The path I've chosen to walk is a difficult one, but I feel that it's the right one for me. My name is Tariq Rahim Alkaabi and I was born on the island of Failaka in the State of Kuwait. November 17, 1988, I came into the world. An undersized little brown bundle of joy, as my grandmother Bashirah would constantly remind me in later years. My father Abdul Alkaabi is a Kuwait citizen, and my mother Abasah, who died giving birth to me, hails from Senegal. My father and I moved to the City of Boston, Massachusetts, in early August 1998. I grew up in one of America's most diverse cities, and considered myself an American, but my father raised me to be a good Muslim, albeit not a very strict one, and a proud son of Kuwait.
I don't remember too much about Kuwait City, where I lived before we moved to America, but I will never forget the teasing and taunting I received from the other Arabs my own age because of my skin color. My father's family was wealthy, and they had been stunned when their favorite son chose a woman from Senegal to be his wife. The thing about the Arabs is that a lot of them are racist against non-Arabs, and they feel a special disdain for Muslims of African descent. They don't think much of African Christians either, or Christians of any stripe, really. My mother Abasah Camara of Senegal came to the State of Kuwait with an education in civil engineering and a desire to explore life in one of the Arab world's strongest economies. My mother studied at Oxford University in London, England, where she met my father. The sheltered son of a powerful Arabian dynasty fell in love with a feisty African woman who carried herself like a queen and expected others to respect her as such.
I never knew my mother, you understand, all I knew of her I learned from hearsay around my father's house, and also from photographs and other articles connected to her. I knew that she was born into a Muslim family in the City of Fatick in Senegal, but lapsed into atheism after moving to the City of London, England, for higher education. While in London, she converted to Christianity, eventually joining the Baptist faith. Let's just say that her conversion to Christianity from Islam didn't go over too well with her family back in Senegal. She had by then earned herself British citizenship so they couldn't do anything to her. They were in Africa and she was in Europe, far from any of her relatives. Armed with her civil engineering degree from Oxford University, my mother traveled the world. She worked for a big firm in the City of Toronto in provincial Ontario, Canada, and another one in the City of Melbourne, in Victoria state, Australia. For a poor young woman from Senegal, traveling to all these Western countries and working for these big international corporations was a dream come true. Finally while visiting some friends in New York City, she ran into an old classmate, Abdul Alkaabi, the wealthy Kuwaiti whom she used to be friends with at Oxford University.
The two of them hit it off, and Abdul ended up convincing her to come work for his father's company in Kuwait. He offered her a more than generous salary. That was in October 1987. While in Kuwait, they fell in love and got married. A most unusual pairing, to be sure. The son of a wealthy Kuwait family brought up in the Sunni faith marrying an ex-Muslim woman from Senegal who'd converted to Christianity, the Baptist faith, to be exact. Definitely not something you hear about every day, but my father was never very traditional or religious, and he was fond of my mother. I suppose that explains it. Two years later, I came into the world, and much to my everlasting regret, my birth pangs were my mother's death throes. Even though I never knew her, I'll never get over the sense of loss I would experience time and again in my life because of her absence. Guys need their mothers, they're not disposable.

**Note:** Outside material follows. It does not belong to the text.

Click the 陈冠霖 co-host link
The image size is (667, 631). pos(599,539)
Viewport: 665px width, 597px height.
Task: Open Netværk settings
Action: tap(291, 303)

My father never married after we moved to Massachusetts, he often told me he found American women too wild for his liking, but he did have many flings with them. One of them who seemed to stick around longer than the others was Beatrice Kenney, a tall, blonde-haired and green-eyed tax attorney from the City of Plymouth, Massachusetts. She worked at my father's firm's new headquarters in downtown Boston. I'll never understand the fascination that so many Arab men and African men for that matter have for blonde, blue-eyed Caucasian women. What's so special about women with Teutonic looks? What places them above, say, redheads or brunettes? I don't know. I suppose it's a matter of taste for the gentlemen in question, I guess. Anyhow, growing up in Boston in my father's shadow, I nevertheless had far more freedom than most young folks my age because my father traveled to Europe, Asia, the Middle East and Latin America a lot. He was good friends with local politicians and businessmen, from the Mayor of Boston to the Governor of Massachusetts himself. Even in the post 9/11 world, money talks. When it comes to money, everyone's of the same religion, I think.
My father raised me to be a good Muslim, but he insisted that I study at Boston College High School, a predominantly Christian private school. After I graduated from B.C. High, dad insisted that I study at Boston College, thus I became a Double Eagle. The thing about most Muslims that Westerners don't know is that while they're not in love with Christians and Jews, they absolutely can't stand Atheists, and have no understanding of them whatsoever. My father told me that he respected Boston College as an institution because the men and women who ran it believed in God, even though they followed God the Christian way and not the truly proper ( read Muslim ) way.